19 Traffic Dispatch DNS Full Site Acceleration and Machine Room Load Balancing

19 Traffic Dispatch DNS Full-Site Acceleration and Machine Room Load Balancing #

Hello, I am Xu Changlong.

In the previous lesson, we learned how to deal with traffic pressure from an architectural design perspective. Services like live streaming are not easy to predict in terms of user traffic. When the user traffic increases beyond what a single data center can handle, it is necessary to dynamically dispatch a portion of users to multiple data centers.

At the same time, as traffic increases, the possibility of network instability also increases. Only by allowing users to access the nearest data center can we ensure a better user experience.

Taking into account all of the above considerations, in this lesson, we will focus on the key technologies of traffic dispatch and data distribution, helping you understand how to effectively switch traffic among multiple data centers.

Live streaming services mainly consist of two types of traffic: static file access and live streams. These can be distributed through CDNs to reduce the load on our servers.

For services like live streaming, which have high read and write requirements, dynamic traffic dispatch and data caching/distribution are the basis for handling a large number of users’ online interactions. However, they overlap with DNS in terms of functionality and need to be implemented together. Therefore, in the explanation, we will also introduce CDN intermittently.
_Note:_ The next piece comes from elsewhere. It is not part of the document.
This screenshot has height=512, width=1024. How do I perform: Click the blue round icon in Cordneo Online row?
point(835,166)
DNS Domain Name Resolution and Caching #

Service traffic switching is not as simple as we imagine, because we may encounter a big problem, which is DNS caching. DNS is the first step in our request process. If DNS is slow or resolves incorrectly, it will seriously affect the interaction effect of read-intensive and write-intensive systems.
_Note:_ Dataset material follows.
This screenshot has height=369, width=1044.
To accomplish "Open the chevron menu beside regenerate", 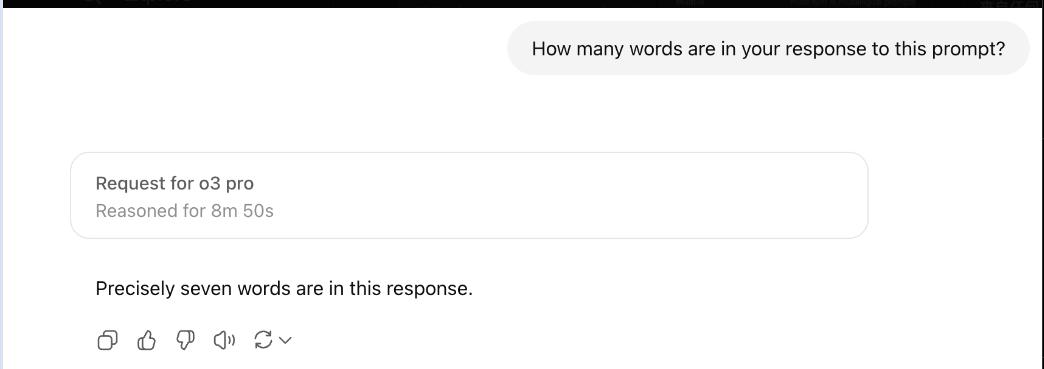I will click(285, 341).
So why does DNS have a slow refresh? This requires us to understand the DNS resolution process first. You can follow along with the analysis while referring to the diagram below:

Image

When a client or browser initiates a request, the first service to be requested is DNS. The domain name resolution process can be divided into the following three steps:

  1. The client requests the DNS resolution service provided by the ISP, and the DNS service of the ISP will first request the root DNS server.
  2. The root DNS server is used to find the top-level domain DNS server for .org.
  3. The top-level domain server is used to find the domain authoritative DNS server.

After finding the authoritative DNS server, DNS will start resolving the domain name.

Generally, the authoritative DNS server is provided by the domain service provider where we host the domain, and the specific resolution rules and TTL time are set in the management system of the domain service provider.

When requesting the main domain resolution service, the authoritative DNS server will return the entrance IP of the server’s data center and the suggested caching TTL time. At this point, the DNS resolution query process is considered complete.

When the main domain service returns the result to the ISP DNS service, the ISP’s DNS service will first cache this resolution result locally according to the TTL specified time before returning the result to the client. Within the TTL of the ISP DNS cache, the same domain resolution request will return the result directly from the ISP cache.

It can be anticipated that the client will cache the DNS resolution result, and in actual operation, many clients will not follow the TTL suggested by DNS caching, but will prioritize the configured time.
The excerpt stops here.